C'est ainsi que nous-mêmes et beaucoup de nos frères qui ne sont pas chrétiens sont souvent troublés, désespérés parce que nous ne savons plus ce qu'est le bien et ce qu'est le mal, parce que notre regard est troublé et que nous voyons l'objet troublé. La moindre poussière dans l'œil, non seulement abîme le regard, mais semble déformer l'objet de la vision. Saint Paul lui-même disait qu'il n'arrivait pas à faire le bien qu'il voulait faire, par contre, il arrivait à faire le mal qu'il ne voulait pas faire. C'est cela cette vitalité du péché et du mal en nous.
La venue du Christ est une venue de salut, c'est-à-dire comme nous l'affirmons, une victoire sur le mal. Ceci est une définition théologique tout à fait vraie, mais on ne peut s'en tenir aux définitions théologiques. Il faut faire en sorte qu'elles s'incarnent dans notre propre vie c'est-à-dire, dans le cas présent, que cette venue du Christ puisse nous rendre, à nous-mêmes, cette capacité de discerner le bien en ce qu'il est, de le choisir pour ce qu'il est, et ainsi d'éviter le mal. C'est toujours une contrainte d'éviter le mal, c'est toujours difficile.

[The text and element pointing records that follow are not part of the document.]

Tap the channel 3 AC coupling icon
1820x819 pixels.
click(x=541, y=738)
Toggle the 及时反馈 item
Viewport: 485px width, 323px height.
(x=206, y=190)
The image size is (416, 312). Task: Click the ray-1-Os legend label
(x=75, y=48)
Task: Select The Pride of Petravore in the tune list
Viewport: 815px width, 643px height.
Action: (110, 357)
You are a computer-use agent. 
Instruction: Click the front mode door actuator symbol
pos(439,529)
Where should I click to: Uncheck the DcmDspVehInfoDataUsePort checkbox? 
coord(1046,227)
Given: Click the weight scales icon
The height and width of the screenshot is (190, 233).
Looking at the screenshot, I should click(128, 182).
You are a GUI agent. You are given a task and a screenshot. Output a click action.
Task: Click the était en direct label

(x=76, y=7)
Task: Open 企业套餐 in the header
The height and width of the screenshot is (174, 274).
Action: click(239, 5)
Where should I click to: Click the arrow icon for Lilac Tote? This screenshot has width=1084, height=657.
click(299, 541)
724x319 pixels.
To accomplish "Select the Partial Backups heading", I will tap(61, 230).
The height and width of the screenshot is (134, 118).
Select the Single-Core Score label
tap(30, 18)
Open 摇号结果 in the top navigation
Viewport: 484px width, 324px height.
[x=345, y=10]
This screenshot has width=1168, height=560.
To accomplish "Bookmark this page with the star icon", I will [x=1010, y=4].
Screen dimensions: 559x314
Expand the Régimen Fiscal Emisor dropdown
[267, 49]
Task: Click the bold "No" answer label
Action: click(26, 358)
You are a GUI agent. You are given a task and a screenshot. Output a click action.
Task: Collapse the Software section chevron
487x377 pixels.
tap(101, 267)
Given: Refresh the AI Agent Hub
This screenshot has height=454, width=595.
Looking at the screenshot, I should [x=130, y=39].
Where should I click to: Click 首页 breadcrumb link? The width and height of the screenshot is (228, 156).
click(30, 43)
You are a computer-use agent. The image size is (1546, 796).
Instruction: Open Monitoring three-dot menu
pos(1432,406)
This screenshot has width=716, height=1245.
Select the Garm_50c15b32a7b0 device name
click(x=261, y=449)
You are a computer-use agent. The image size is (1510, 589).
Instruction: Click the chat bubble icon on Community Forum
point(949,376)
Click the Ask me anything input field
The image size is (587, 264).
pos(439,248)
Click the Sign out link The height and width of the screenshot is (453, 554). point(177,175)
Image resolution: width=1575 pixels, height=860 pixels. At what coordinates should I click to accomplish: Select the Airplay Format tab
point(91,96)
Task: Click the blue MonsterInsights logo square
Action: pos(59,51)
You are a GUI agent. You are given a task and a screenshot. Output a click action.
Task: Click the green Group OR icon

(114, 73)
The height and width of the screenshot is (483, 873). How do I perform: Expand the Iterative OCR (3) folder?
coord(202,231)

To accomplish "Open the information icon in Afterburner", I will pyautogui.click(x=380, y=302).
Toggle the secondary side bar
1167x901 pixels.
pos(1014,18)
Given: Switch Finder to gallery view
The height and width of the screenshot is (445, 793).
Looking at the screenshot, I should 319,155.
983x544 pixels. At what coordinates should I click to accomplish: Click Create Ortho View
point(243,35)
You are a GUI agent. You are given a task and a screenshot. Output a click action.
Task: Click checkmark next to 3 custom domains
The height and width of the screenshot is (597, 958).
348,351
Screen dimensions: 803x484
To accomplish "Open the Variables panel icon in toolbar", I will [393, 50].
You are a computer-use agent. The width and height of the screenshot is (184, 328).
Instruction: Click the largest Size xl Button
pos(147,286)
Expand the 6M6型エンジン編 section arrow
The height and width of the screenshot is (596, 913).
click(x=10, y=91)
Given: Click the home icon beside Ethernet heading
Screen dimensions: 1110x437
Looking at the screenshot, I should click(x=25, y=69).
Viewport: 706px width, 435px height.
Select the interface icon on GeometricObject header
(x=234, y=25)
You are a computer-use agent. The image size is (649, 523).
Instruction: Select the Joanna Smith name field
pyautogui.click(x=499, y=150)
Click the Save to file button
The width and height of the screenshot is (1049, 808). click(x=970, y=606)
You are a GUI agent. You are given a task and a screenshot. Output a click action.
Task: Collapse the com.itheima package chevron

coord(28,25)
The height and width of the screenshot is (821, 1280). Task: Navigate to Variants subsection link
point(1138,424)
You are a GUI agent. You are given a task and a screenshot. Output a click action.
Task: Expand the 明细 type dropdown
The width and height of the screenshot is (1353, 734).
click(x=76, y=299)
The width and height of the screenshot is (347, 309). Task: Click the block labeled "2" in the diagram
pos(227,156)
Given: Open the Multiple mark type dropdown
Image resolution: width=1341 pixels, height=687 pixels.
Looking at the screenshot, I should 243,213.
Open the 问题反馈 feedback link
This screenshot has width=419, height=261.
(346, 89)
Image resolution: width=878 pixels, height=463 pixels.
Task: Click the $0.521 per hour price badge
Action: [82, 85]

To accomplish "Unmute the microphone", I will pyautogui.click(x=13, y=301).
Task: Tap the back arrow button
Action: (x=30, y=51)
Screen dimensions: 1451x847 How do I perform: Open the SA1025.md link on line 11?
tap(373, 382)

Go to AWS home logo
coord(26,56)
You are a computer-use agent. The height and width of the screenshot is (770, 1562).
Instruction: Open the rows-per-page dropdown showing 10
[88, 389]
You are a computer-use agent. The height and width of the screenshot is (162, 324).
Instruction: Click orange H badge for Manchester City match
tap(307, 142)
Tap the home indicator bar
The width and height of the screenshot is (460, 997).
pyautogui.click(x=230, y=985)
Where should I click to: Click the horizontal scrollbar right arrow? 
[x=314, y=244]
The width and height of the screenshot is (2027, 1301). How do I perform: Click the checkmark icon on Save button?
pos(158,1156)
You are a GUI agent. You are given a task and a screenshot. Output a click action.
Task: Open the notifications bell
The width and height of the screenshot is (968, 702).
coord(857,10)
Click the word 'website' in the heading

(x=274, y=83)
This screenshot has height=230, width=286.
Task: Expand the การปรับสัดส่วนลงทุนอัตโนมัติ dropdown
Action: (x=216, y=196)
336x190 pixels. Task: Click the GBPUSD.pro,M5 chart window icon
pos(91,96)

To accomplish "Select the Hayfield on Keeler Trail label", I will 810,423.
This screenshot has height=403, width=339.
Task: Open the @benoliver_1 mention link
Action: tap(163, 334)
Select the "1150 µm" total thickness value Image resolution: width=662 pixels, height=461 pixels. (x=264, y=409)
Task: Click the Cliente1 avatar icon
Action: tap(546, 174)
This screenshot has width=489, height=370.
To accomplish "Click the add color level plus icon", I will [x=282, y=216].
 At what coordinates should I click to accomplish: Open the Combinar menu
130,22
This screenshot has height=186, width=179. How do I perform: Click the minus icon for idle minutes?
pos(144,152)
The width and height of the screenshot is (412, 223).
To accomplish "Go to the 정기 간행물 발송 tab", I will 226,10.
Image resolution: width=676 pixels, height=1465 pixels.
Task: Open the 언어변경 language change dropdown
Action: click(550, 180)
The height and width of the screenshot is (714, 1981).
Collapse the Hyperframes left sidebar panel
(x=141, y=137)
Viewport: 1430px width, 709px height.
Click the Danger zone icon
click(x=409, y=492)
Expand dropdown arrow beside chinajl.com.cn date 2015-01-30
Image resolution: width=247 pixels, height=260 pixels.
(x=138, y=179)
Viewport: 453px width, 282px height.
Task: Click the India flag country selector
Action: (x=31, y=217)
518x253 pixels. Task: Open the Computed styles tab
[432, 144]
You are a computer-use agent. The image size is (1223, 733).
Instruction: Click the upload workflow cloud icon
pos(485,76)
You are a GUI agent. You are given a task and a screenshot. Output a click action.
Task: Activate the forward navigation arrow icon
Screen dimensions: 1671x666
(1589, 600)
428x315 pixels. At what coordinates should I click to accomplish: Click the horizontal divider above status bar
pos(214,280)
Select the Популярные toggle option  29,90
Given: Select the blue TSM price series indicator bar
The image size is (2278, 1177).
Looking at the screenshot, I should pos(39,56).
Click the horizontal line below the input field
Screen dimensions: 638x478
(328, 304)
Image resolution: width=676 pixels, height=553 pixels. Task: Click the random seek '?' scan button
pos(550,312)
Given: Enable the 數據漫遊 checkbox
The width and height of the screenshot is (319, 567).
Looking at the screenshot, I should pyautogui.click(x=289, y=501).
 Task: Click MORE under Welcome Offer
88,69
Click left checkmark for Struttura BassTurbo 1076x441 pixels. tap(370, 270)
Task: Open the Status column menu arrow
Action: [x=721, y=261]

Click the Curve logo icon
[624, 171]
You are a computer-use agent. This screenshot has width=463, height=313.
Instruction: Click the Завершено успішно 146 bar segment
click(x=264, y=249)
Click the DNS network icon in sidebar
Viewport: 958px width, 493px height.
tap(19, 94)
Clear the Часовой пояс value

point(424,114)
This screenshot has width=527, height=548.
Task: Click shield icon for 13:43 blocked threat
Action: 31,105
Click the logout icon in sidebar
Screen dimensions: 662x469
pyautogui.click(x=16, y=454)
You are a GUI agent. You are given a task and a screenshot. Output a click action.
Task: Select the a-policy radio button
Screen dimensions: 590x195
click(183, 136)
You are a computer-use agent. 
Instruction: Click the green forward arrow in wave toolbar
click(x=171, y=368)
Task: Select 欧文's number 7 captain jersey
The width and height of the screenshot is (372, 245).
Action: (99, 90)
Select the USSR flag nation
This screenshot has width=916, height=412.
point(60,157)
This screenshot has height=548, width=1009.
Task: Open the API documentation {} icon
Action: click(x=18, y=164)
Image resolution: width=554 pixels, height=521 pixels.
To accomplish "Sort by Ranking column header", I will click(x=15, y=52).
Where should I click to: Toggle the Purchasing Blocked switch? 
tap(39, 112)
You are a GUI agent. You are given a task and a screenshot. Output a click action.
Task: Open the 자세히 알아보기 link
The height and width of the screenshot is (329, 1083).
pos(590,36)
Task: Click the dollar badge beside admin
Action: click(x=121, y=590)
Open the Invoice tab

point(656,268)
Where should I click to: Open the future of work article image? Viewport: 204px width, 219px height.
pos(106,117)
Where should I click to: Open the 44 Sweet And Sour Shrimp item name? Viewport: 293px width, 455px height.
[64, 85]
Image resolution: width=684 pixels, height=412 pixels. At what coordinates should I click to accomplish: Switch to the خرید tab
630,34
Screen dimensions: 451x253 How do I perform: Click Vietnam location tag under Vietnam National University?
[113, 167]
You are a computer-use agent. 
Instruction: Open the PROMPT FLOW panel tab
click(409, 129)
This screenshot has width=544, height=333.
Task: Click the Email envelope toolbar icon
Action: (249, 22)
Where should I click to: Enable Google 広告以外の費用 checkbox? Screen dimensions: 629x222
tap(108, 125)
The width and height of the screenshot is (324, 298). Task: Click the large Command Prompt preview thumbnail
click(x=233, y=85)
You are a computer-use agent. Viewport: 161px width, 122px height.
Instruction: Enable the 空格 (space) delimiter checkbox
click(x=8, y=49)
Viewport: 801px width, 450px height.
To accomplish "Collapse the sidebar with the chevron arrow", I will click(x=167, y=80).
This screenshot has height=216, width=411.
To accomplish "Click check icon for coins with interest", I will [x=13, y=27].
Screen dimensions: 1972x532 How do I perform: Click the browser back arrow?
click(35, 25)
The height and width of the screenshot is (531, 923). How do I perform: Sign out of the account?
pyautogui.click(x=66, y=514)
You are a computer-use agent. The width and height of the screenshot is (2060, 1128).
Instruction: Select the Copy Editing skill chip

C'est toujours contraignant mais c'est une libération et c'est la véritable liberté que de choisir le bien.
En rester là est encore un peu abstrait, alors relisons les premiers passages de l'évangile. "Il prit le Livre, lut un passage d'Isaïe, puis dit à ses auditeurs qui avaient les yeux fixes sur Lui : "Ceci s'accomplit, pour vous, aujourd'hui !" Le salut du Christ qui vient rendre à l'homme, petit à petit mais réellement, la pureté de son désir, la fraîcheur de sa liberté, l'authenticité de sa volonté vers le bien, cela on ne peut vraiment en trouver la source et l'énergie pour en vivre que dans l'écoute de la Parole de Dieu, premièrement et dans la conviction que le Christ, par sa grâce de salut, est capable de l'incarner dans notre propre vie, à condition que nous reconnaissions sa présence salutaire en chacun de nous et la capacité de ce salut de nous sauver en chacun de nos actes.
C'est ainsi que, si nous le voulons bien, en cette eucharistie pascale, la parole du prophète Isaïe s'accomplit : "La Bonne nouvelle (de la libération du mal) est annoncée aux pauvres" que nous sommes. Aveugles par notre péché, nous retournons à la vue pour distinguer le bien du mal et nous sommes renvoyés à notre propre vie, en liberté, opprimés que nous étions par cette obscurité et ces chaînes du péché. Alors, en célébrant cette eucharistie, nous pouvons proclamer "une année de grâces pour le Seigneur" et bien plus qu'une année.